Learning outcomes of the learning unit
The student shall be able to apply probabilistic methods to problems of reasoning under uncertainty, by being able to model them and identify the main resolution steps. He will also be knowledgeable about the main analytical and computational techniques useful to compute numerical solutions.
Prerequisite knowledge and skills
Calculus, algebra, geometry, and elements of computer science and applied mathematics.
Planned learning activities and teaching methods
The course is composed of about 10 hours of theoretical lectures, 10 hours of classroom exercises, and 10 hours of assistance to the realization of practical projects with the computer.
Mode of delivery (face-to-face ; distance-learning)
Face-to-face.
Recommended or required readings
The course notes, slides, and exercise notes will be available on the course's webpage at the beginning of the semester: http://www.montefiore.ulg.ac.be/~sacre/MATH0062/.
Assessment methods and criteria
The assessment is composed of two grades: a grade for the personal projects (approximately 20% of the final grade) and a grade for the written exam covering theory and exercises (approximately 80% of the final grade).

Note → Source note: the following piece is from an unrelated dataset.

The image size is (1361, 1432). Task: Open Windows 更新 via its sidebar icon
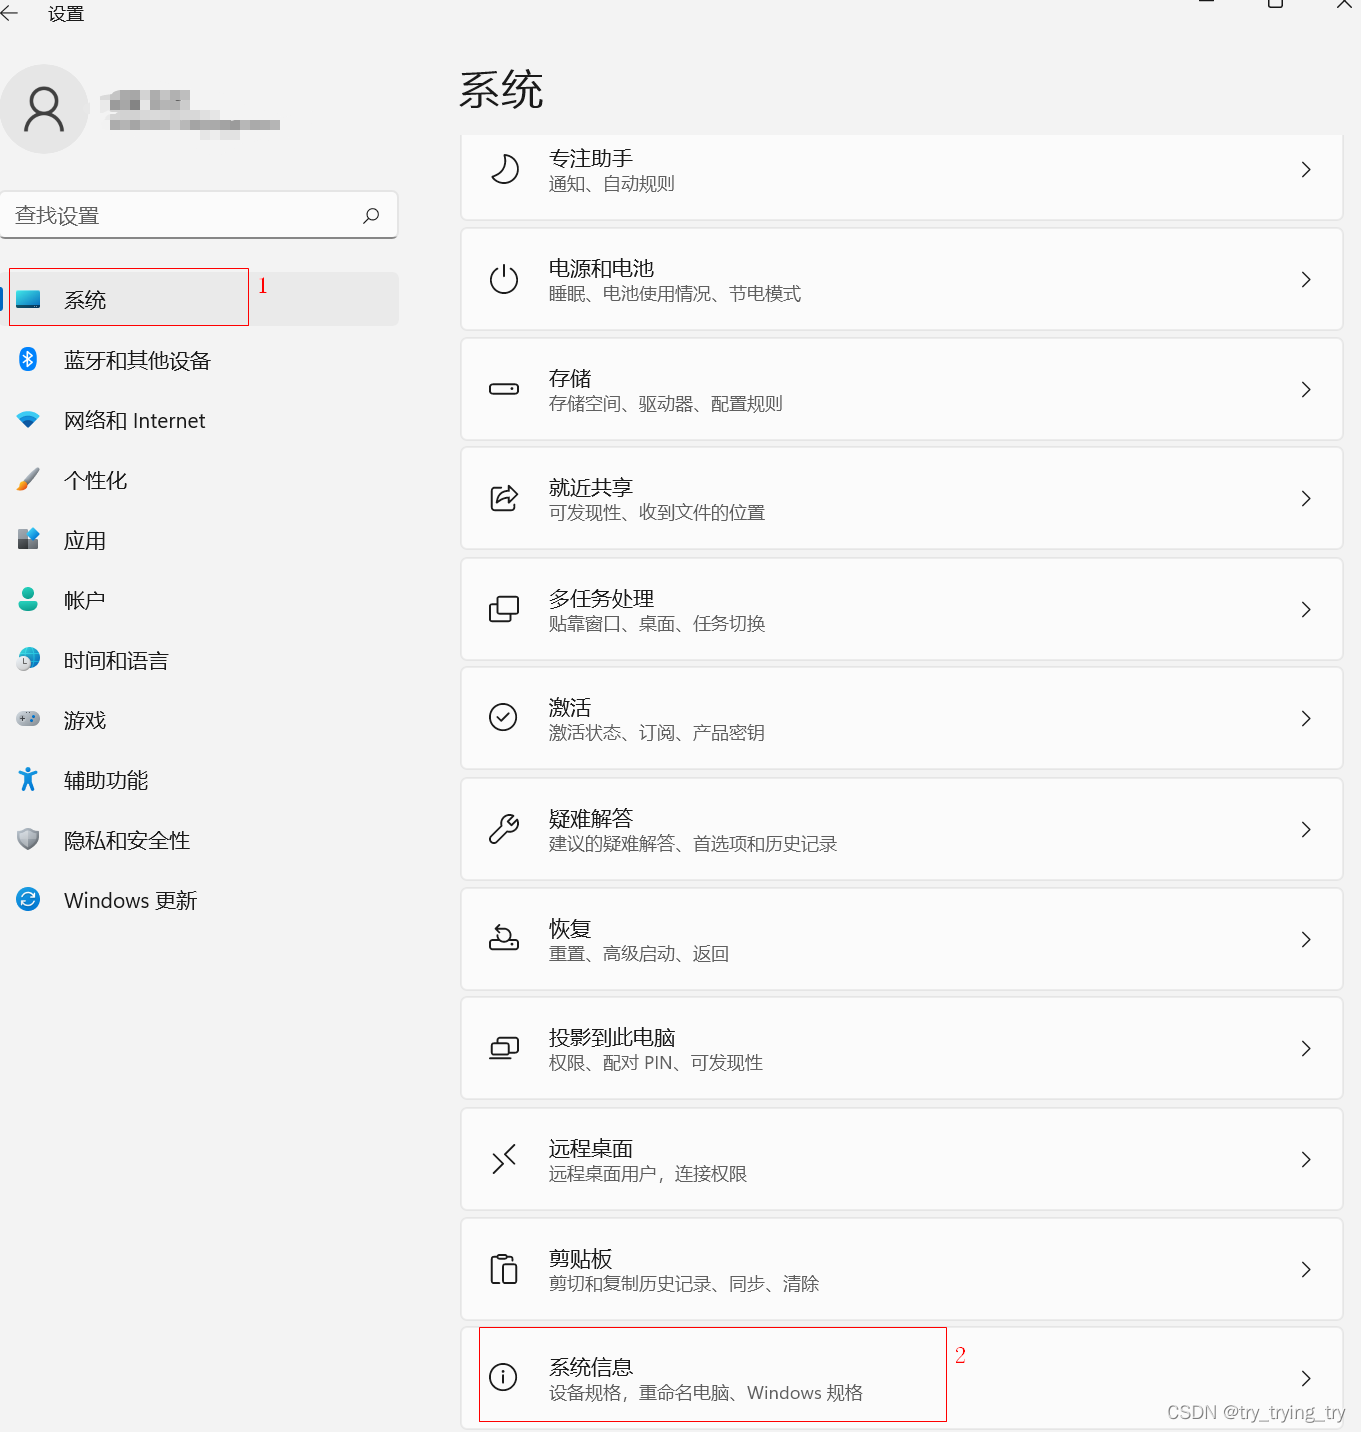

The projects and the written exam are mandatory. An absence for one of these parts will result in an absence for the course.
Work placement(s)
Organizational remarks
Contacts
Lecturer: Pierre Sacré (p.sacre@uliege.be).

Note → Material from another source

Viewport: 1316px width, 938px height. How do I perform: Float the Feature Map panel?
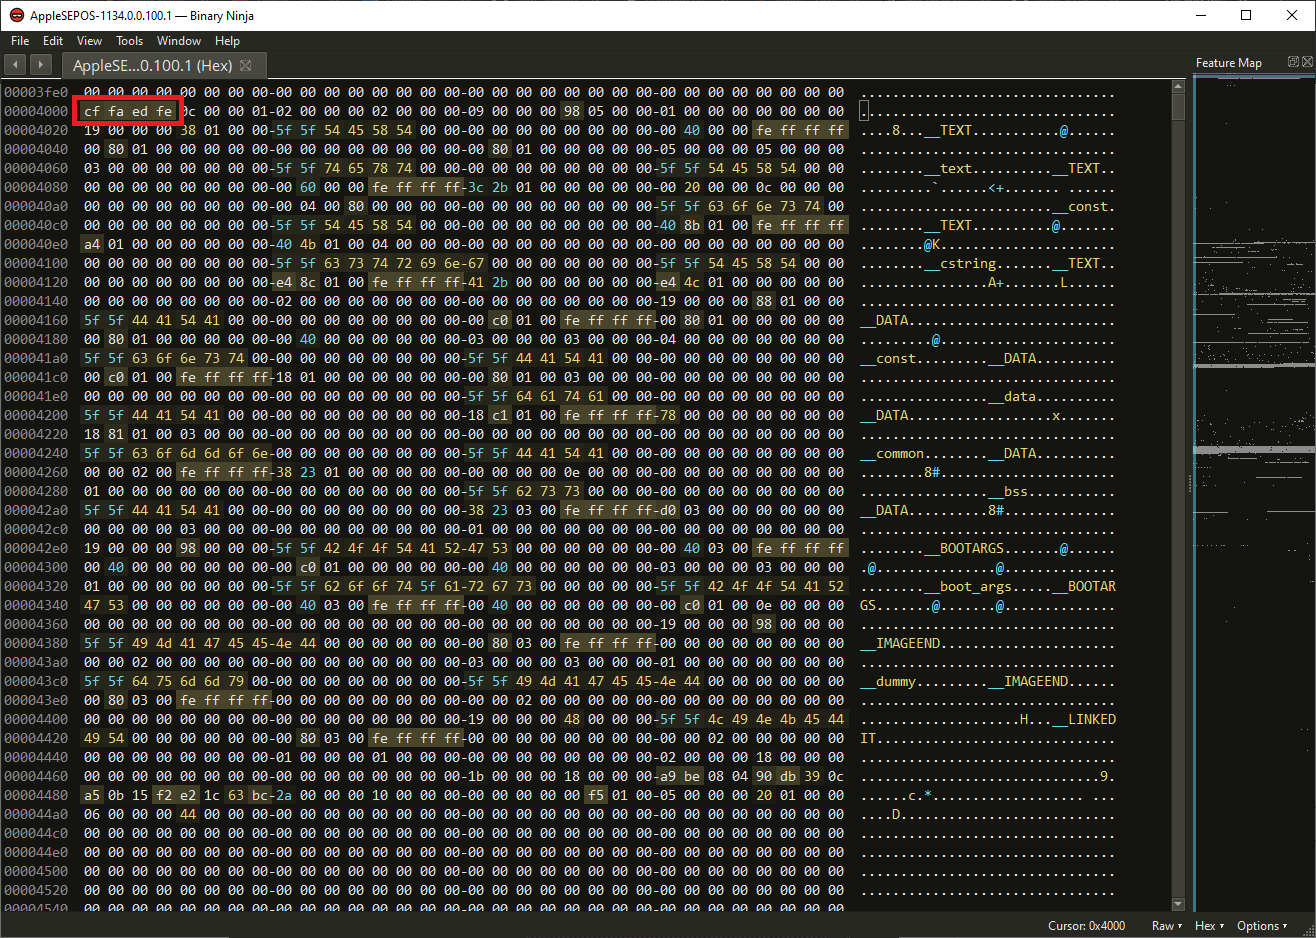pyautogui.click(x=1293, y=62)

Webpage: http://www.montefiore.ulg.ac.be/~sacre/MATH0062/.
Adaptation of teaching commitments following the COVID-19 pandemic for the May-June 2020 session
Teaching methods implemented : distance-learning
Lectures are pre-recorded and posted online progressively on eCampus.

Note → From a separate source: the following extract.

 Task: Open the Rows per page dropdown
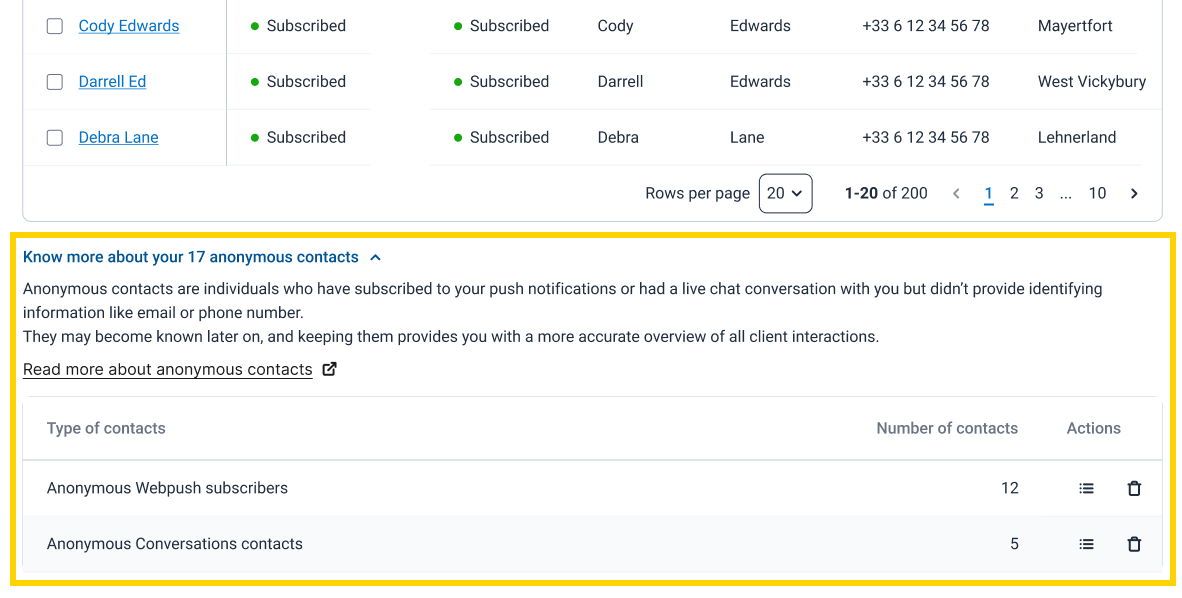click(x=785, y=194)
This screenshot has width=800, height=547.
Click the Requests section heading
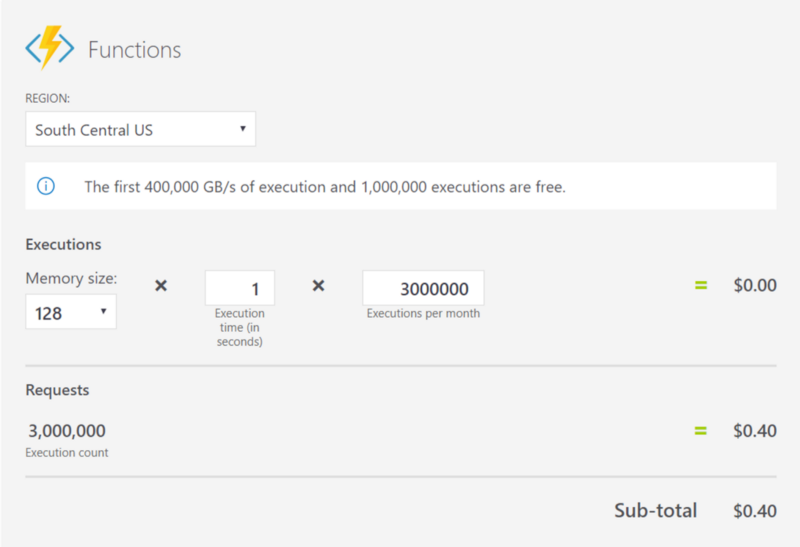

Practice sessions are replaced by detailed solutions of the exercises. The teaching team is available during and after the session to answer questions on the exercises.
Homework are submitted online on the Montefiore submission platform.
All students are encouraged to ask short questions via the eCampus forum and to request on-demand videoconferences for more complex questions.
Assessment subjects
The assessment will be about all the topics covered during the lectures and the lab/homework sessions as initially planned.
Assessment methods
The assessment will be organized as an open-book online test on eCampus. The test will be made available according to the date and time provided for in the examination schedule. Students will need to complete the test within the set deadlines.
The test will mainly consist of true/false questions, multiple choice questions, numeric questions, and short answer questions.
A blank test will be organized in mid-May to identify potential logistic problems and to help student familiarize them self to this new type of examination.
Contacts
Pierre Sacré (p.sacre@uliege.be). http://www.montefiore.ulg.ac.be/~sacre/MATH0062/.
Adaptation of teaching commitments following the COVID-19 pandemic for the Aug-Sept 2020 session
Assessment subjects
See adaptation of teaching commitments following the COVID-19 pandemic for the May-June 2020 session.
Assessment methods
See adaptation of teaching commitments following the COVID-19 pandemic for the May-June 2020 session.